La mostra che inaugura il 26 febbraio presso Tempesta Gallery riunisce le pratiche pittoriche di Paulina Emilia Aumayr e Lorenzo Conforti, mettendo in dialogo due ricerche che, pur muovendosi su registri formali e concettuali differenti, condividono una profonda attenzione alla dimensione psicologica, corporea e strutturale dell’esperienza contemporanea.

Paulina Emilia Aumayr (2002, Vienna – vive e lavora a Vienna) lavora tra pittura e testo. Dal 2021 studia presso l’Academy of Fine Arts Vienna nella classe di Daniel Richter. La sua pratica indaga le intersezioni tra intimità e violenza, rendendo visibili le strutture sottili e sistemiche del potere patriarcale. Attraverso colore, gesto e linguaggio, Aumayr traduce la resistenza femminista in immagini cariche di tensione, vulnerabilità e confronto.

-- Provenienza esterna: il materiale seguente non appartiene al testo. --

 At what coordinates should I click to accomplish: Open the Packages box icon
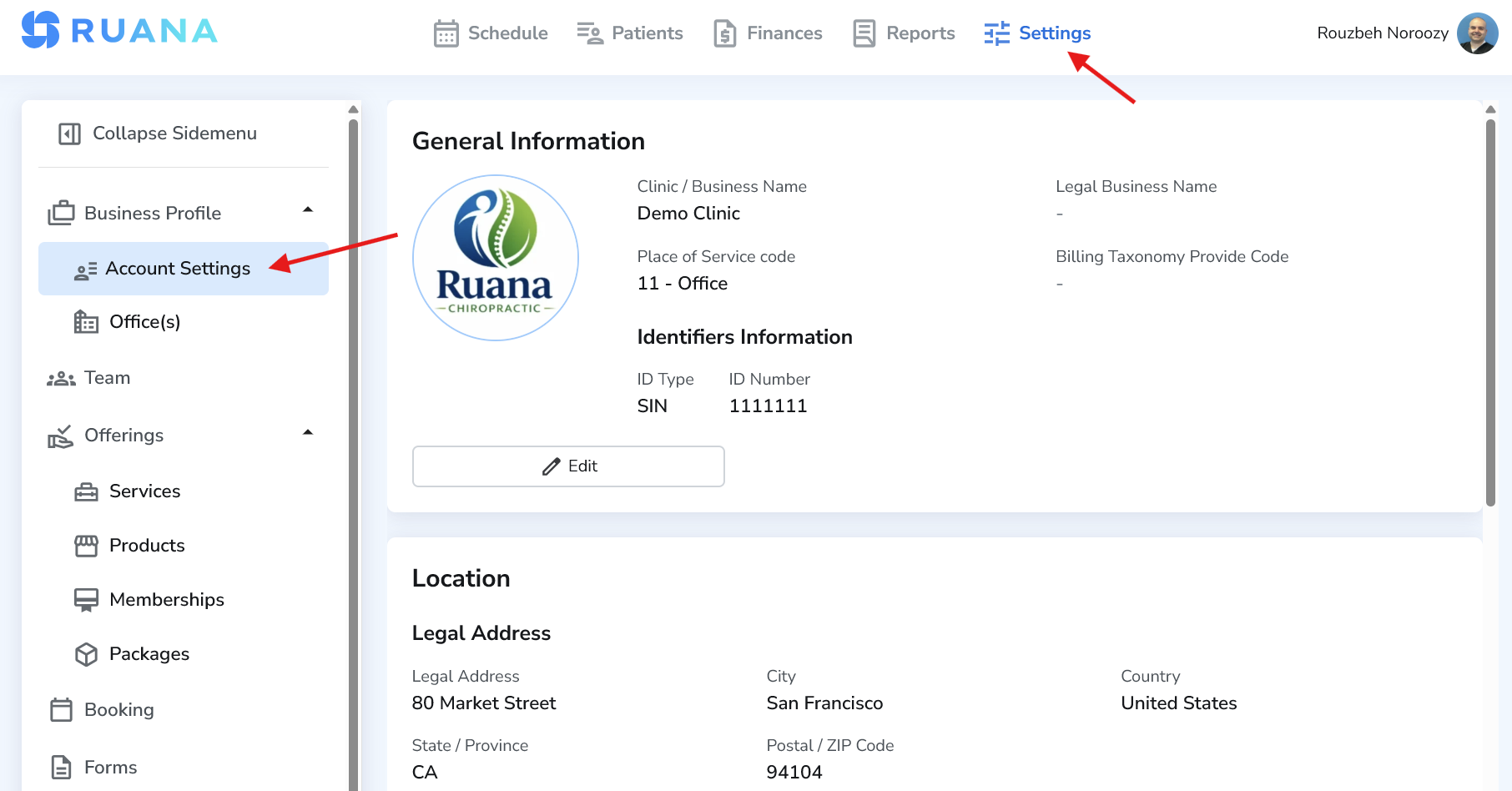tap(87, 653)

Il lavoro dell’artista è stato presentato in spazi quali Galerie Kandlhofer, Galerie Krinzinger, VinVin Galerie, Galerie Michael Bella, Weserhalle Berlin e Parallel Art Fair.

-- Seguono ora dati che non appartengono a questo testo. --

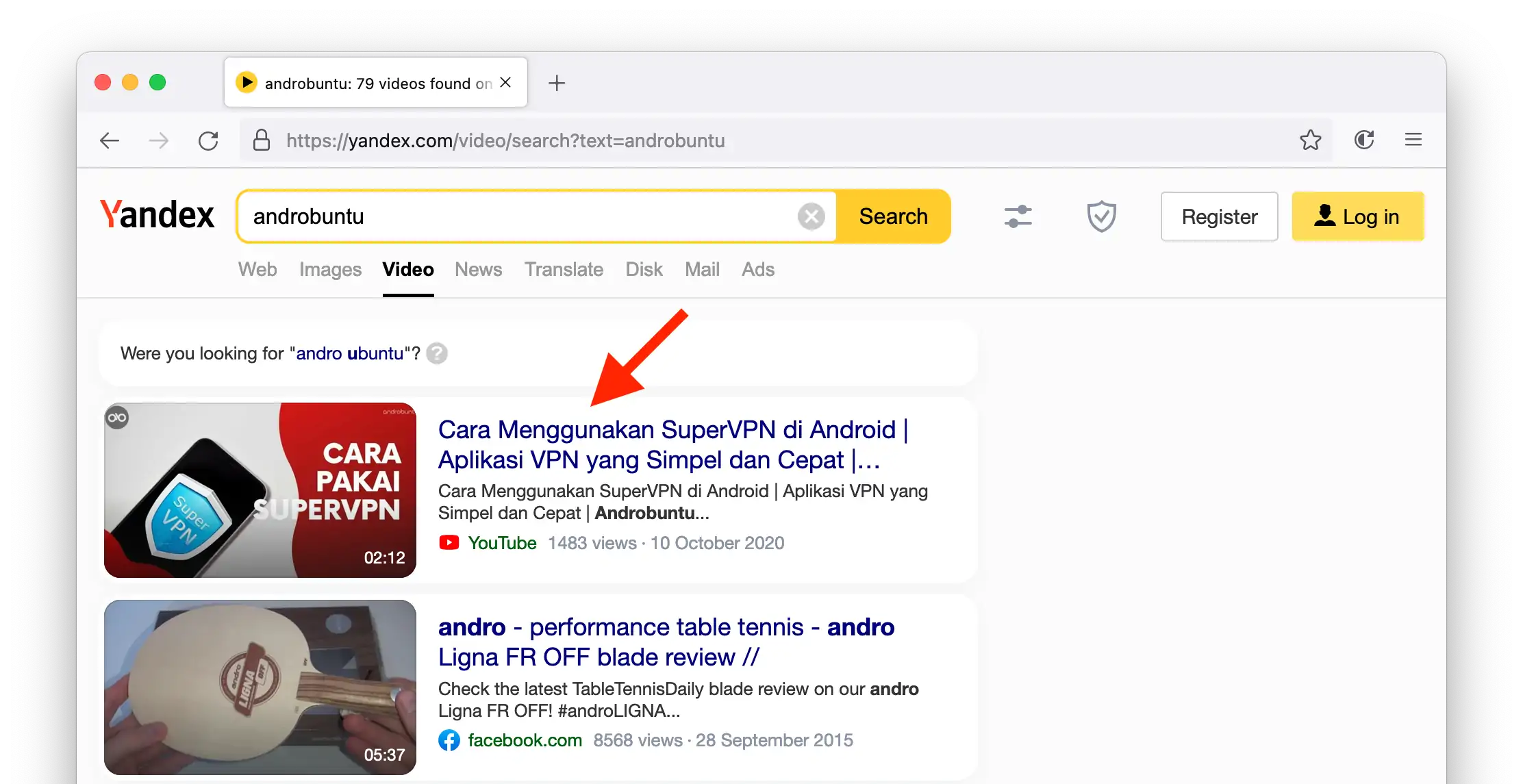Clear the search field with the X icon
Screen dimensions: 1523x784
coord(811,216)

Lorenzo Conforti (1996, Tolentino – vive e lavora tra Milano e Tolentino) sviluppa una pratica pittorica radicata nella fusione di immagini provenienti da anatomie organiche eterogenee. Cresciuto tra musica e graffiti writing, si forma all’Accademia di Belle Arti di Urbino, dove co- fonda il collettivo Hardchitepture (2019–2024), dedicato all’indagine dell’installazione ambientale e scenografica, per poi completare gli studi all’Accademia di Belle Arti di Milano.

La sua pittura si muove ai limiti dell’astrazione, generando forme ibride e stratificate che resistono all’urgenza contemporanea di definire, spiegare o significare. I dipinti diventano paesaggi interiori instabili, spazi di transazione psicologica in cui frammentazione, sovraccarico e incertezza convivono. La pittura resta, per Conforti, l’unica ancora capace di sostenere l’instabilità della bellezza, aprendo visioni in cui la materia si trasforma costantemente e corpi senza tempo fluttuano in panorami germinali.

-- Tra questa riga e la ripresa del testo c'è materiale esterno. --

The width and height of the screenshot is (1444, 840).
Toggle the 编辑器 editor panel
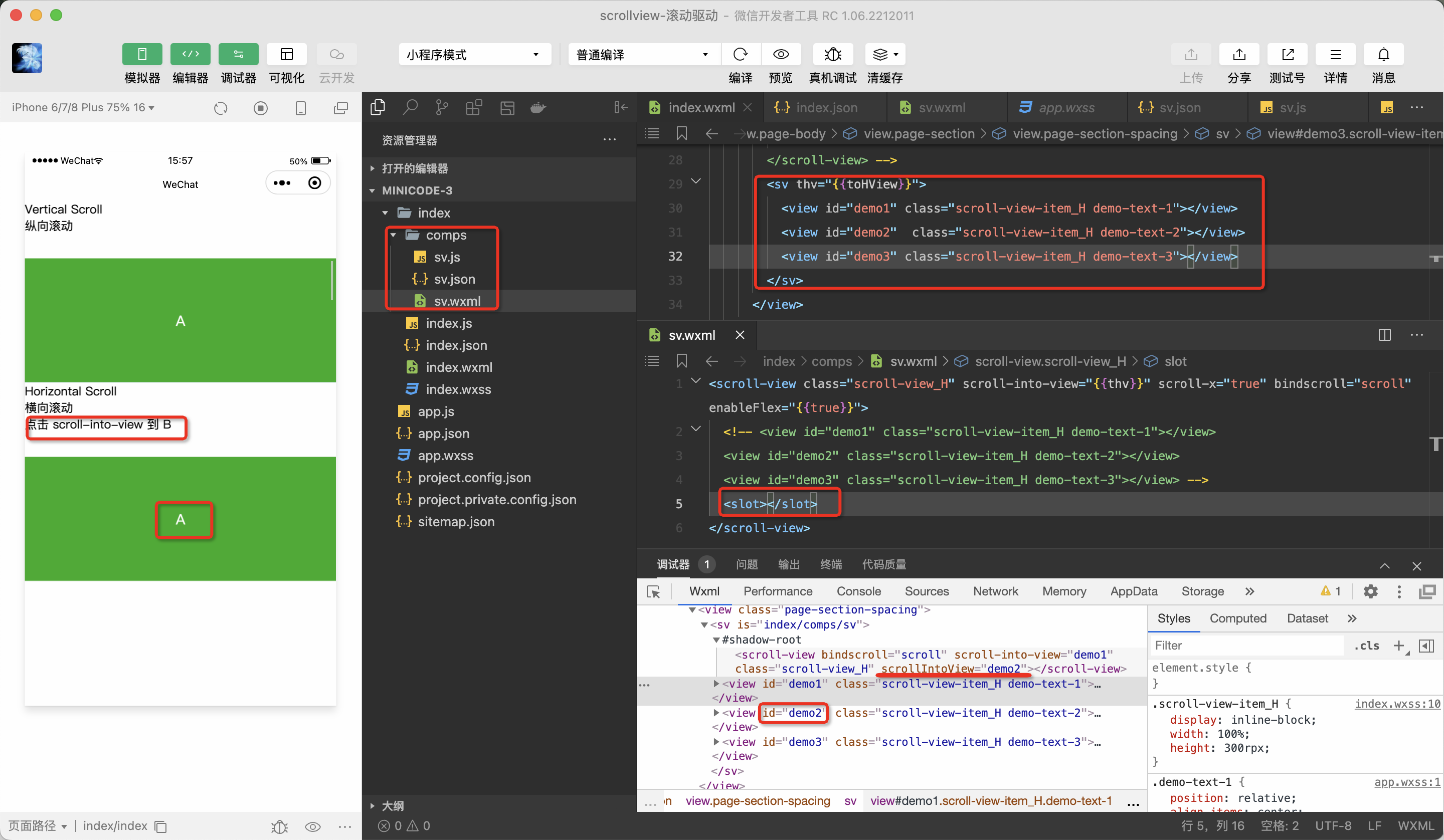(190, 55)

La mostra costruisce un dialogo tra due approcci che concepiscono la pittura come campo critico e sensibile: da un lato spazio di indeterminazione e complessità percettiva, dall’altro luogo di resistenza politica e affettiva. La pittura non offre risposte definitive, ma apre territori instabili in cui sostare, osservare e mettere in discussione.